Rewrite the material from the line with "Click the horizontal" up to and including the line with "Action: tap(319, 375)", leaving out the pictures. Multiply each coordinate in the answers by 1.85, round to whole numbers with halves going up, and leave every other number unchanged.

# Dataset rows:
####
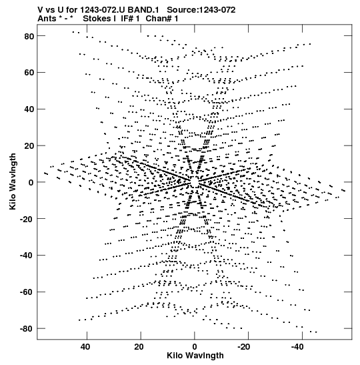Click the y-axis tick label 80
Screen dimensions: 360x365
(x=29, y=36)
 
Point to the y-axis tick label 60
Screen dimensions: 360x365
(x=29, y=73)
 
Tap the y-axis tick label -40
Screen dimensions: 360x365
(x=27, y=256)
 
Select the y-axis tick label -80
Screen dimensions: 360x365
(x=27, y=328)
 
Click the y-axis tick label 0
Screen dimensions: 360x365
(x=31, y=182)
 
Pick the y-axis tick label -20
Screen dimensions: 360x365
(x=27, y=219)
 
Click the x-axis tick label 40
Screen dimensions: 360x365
(x=85, y=347)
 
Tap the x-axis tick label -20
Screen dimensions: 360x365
(x=244, y=347)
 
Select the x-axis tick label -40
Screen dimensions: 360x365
(x=298, y=347)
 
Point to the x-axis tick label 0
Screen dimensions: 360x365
(x=194, y=347)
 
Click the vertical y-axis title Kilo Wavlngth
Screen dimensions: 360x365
(x=13, y=181)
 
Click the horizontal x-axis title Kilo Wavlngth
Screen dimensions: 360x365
(x=195, y=356)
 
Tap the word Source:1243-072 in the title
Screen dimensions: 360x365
(x=201, y=10)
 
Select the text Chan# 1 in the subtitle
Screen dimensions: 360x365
(x=162, y=19)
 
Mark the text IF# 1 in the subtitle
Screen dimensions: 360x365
(x=130, y=19)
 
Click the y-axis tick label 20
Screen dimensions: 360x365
(x=29, y=145)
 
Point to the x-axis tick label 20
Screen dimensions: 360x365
(x=139, y=347)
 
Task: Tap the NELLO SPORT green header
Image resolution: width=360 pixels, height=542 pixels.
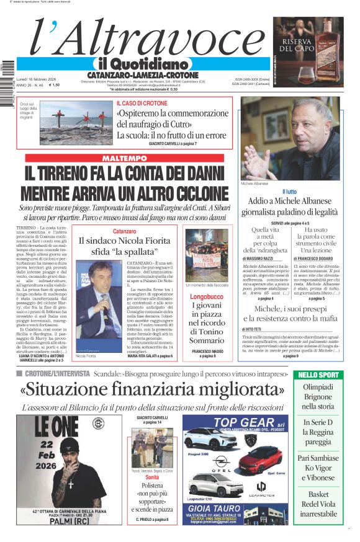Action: tap(319, 375)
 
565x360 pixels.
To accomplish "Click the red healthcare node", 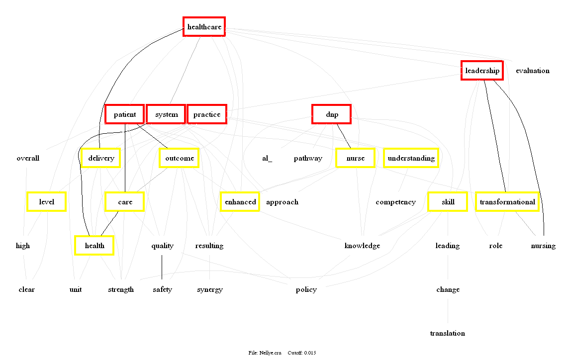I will pyautogui.click(x=204, y=27).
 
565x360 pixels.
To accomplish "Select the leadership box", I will pyautogui.click(x=482, y=71).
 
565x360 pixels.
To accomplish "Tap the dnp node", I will pyautogui.click(x=332, y=114).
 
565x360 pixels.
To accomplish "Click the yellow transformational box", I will pyautogui.click(x=507, y=202).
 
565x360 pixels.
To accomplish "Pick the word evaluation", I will pyautogui.click(x=532, y=71).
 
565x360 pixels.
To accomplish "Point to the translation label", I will pyautogui.click(x=447, y=333).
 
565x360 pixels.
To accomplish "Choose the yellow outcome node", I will pyautogui.click(x=180, y=158).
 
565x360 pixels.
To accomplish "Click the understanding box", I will pyautogui.click(x=411, y=158).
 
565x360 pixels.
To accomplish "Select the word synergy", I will pyautogui.click(x=209, y=289).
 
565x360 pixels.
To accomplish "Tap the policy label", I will pyautogui.click(x=306, y=289).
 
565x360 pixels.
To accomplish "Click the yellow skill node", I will pyautogui.click(x=448, y=202).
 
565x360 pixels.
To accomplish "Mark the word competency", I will pyautogui.click(x=395, y=202).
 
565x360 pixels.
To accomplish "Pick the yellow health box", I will pyautogui.click(x=94, y=246).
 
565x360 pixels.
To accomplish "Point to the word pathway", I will pyautogui.click(x=308, y=158).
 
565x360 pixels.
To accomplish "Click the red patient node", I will pyautogui.click(x=124, y=114).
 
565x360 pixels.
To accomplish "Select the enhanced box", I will pyautogui.click(x=240, y=202).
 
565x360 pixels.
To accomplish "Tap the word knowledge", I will pyautogui.click(x=362, y=246).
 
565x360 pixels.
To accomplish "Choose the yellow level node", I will pyautogui.click(x=46, y=202).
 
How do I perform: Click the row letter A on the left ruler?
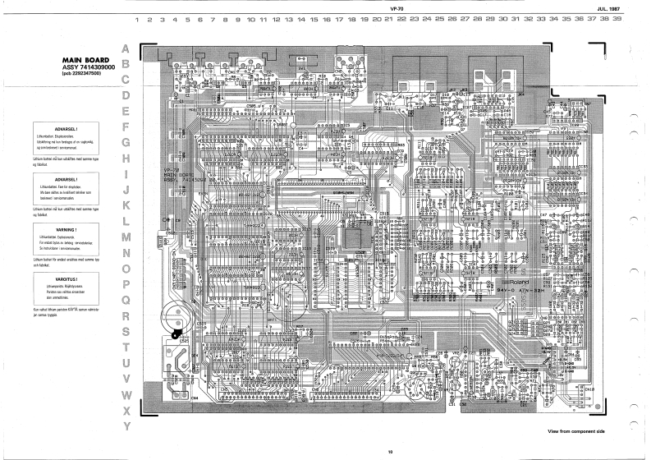click(126, 48)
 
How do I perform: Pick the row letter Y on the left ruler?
click(126, 426)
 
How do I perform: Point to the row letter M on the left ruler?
click(126, 237)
####
# Complete output:
Click the horizontal x-axis title Kilo Wavlngth
Screen dimensions: 360x365
(x=361, y=659)
 
Tap the word Source:1243-072 in the title
Screen dimensions: 360x365
(x=372, y=19)
 
Select the text Chan# 1 in the subtitle
Screen dimensions: 360x365
(x=300, y=35)
 
Mark the text IF# 1 in the subtitle
Screen dimensions: 360x365
(x=241, y=35)
 
Click the y-axis tick label 20
Screen dimensions: 360x365
(x=54, y=268)
 
Point to the x-axis tick label 20
Screen dimensions: 360x365
(x=257, y=642)
 
Task: Tap the NELLO SPORT green header
Image resolution: width=360 pixels, height=542 pixels.
Action: tap(590, 694)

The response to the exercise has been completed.